**EXERCISE INSTRUCTIONS**. Write the records below out again word for word, with the pictures removed.

START DATA LISTING

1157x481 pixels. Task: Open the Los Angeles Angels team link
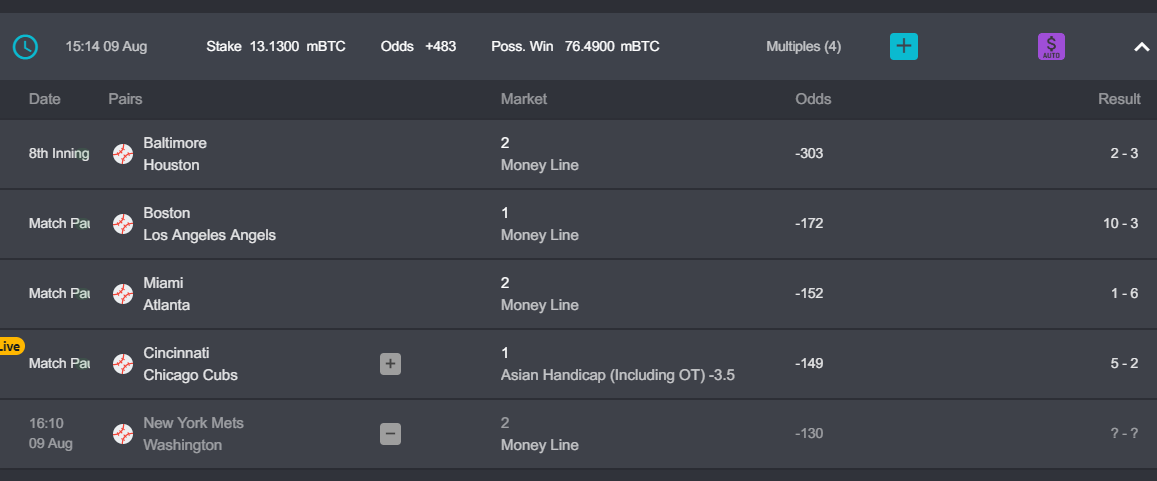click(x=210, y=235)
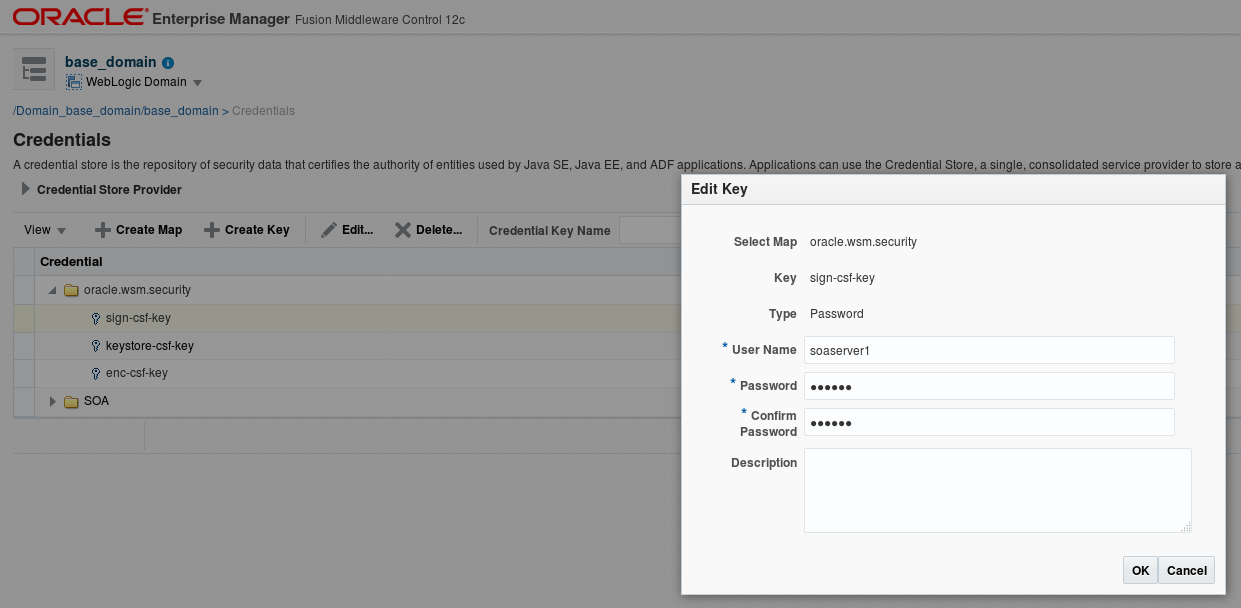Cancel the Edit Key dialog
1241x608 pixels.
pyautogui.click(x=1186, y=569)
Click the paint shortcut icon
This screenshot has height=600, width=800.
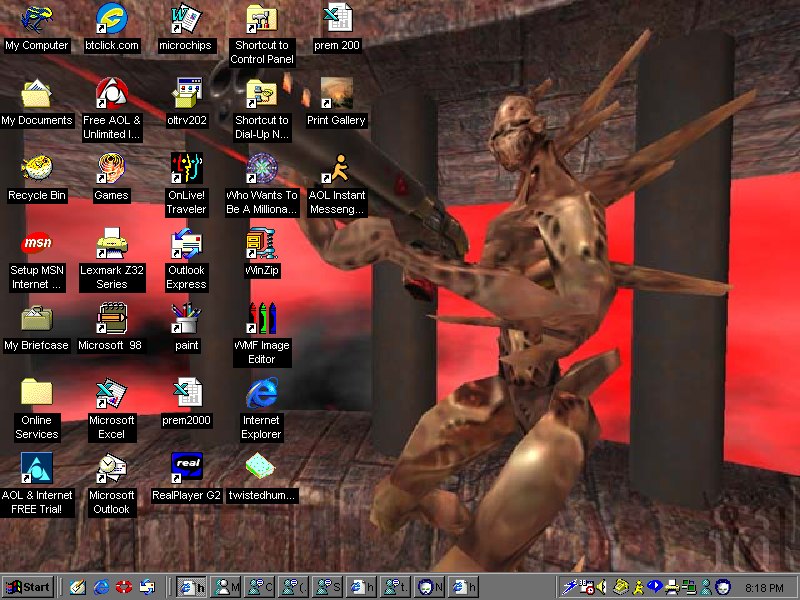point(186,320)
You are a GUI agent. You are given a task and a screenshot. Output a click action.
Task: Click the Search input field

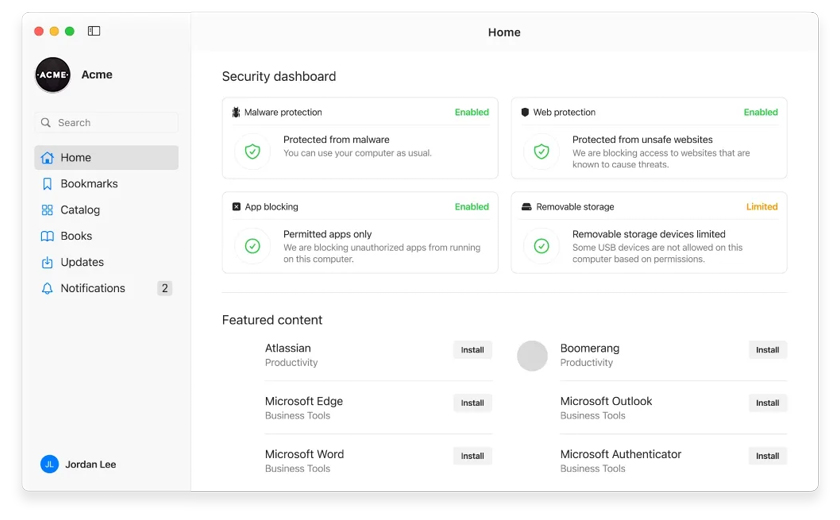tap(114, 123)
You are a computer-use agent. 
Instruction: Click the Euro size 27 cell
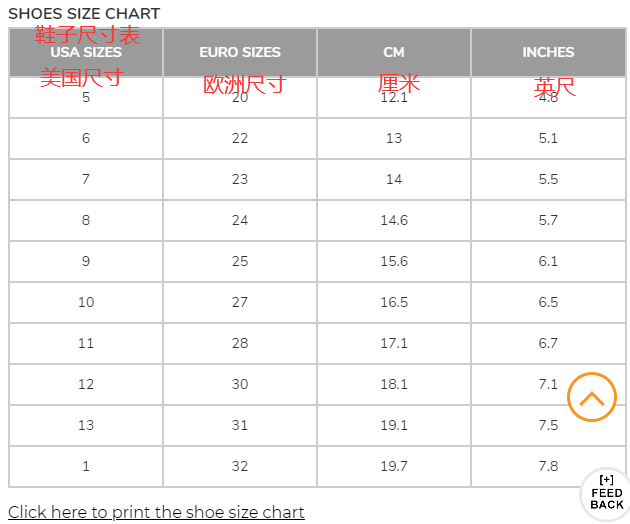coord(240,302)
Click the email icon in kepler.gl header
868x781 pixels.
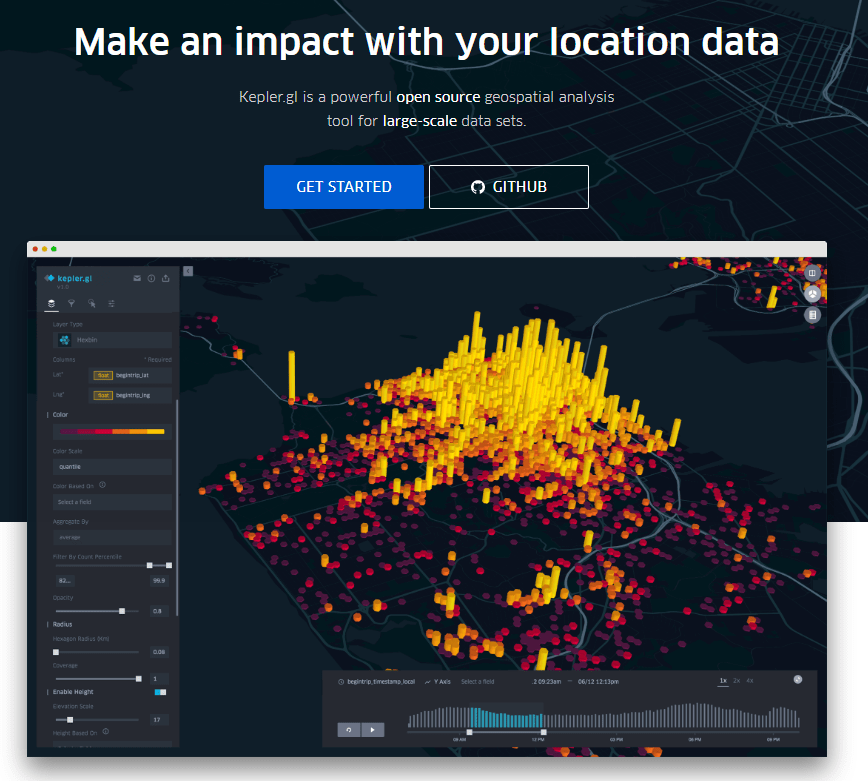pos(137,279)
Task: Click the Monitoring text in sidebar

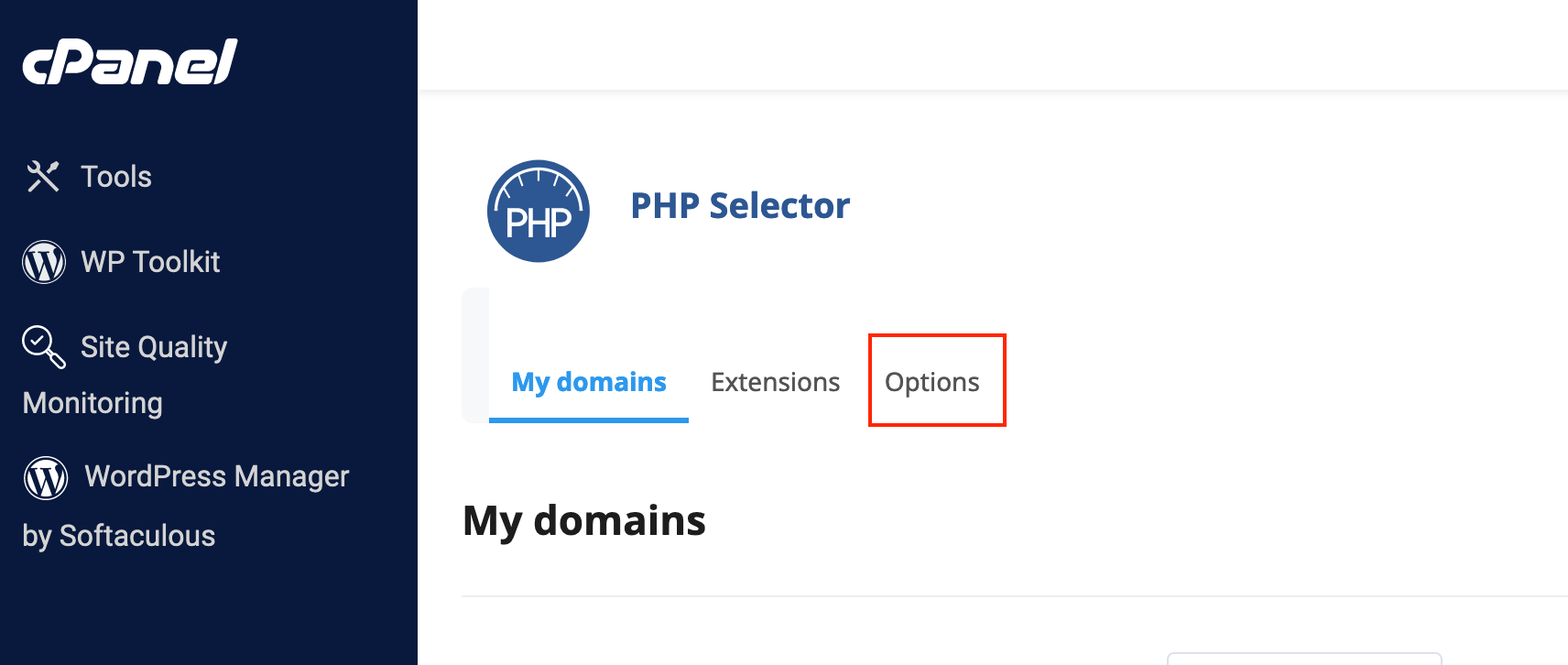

END DATA LISTING

**TASK RESULT**.
1157x481 pixels. Task: Open the Los Angeles Angels team link
click(x=210, y=235)
Cancel the Edit Key dialog
1241x608 pixels.
pyautogui.click(x=1186, y=569)
Click the paint shortcut icon
This screenshot has height=600, width=800.
point(186,320)
You are a GUI agent. You are given a task and a screenshot. Output a click action.
Task: Click the Search input field

tap(114, 123)
You are a computer-use agent. 
Instruction: Click the Euro size 27 cell
coord(240,302)
Click the email icon in kepler.gl header
868x781 pixels.
pos(137,279)
Task: Click the Monitoring text in sidebar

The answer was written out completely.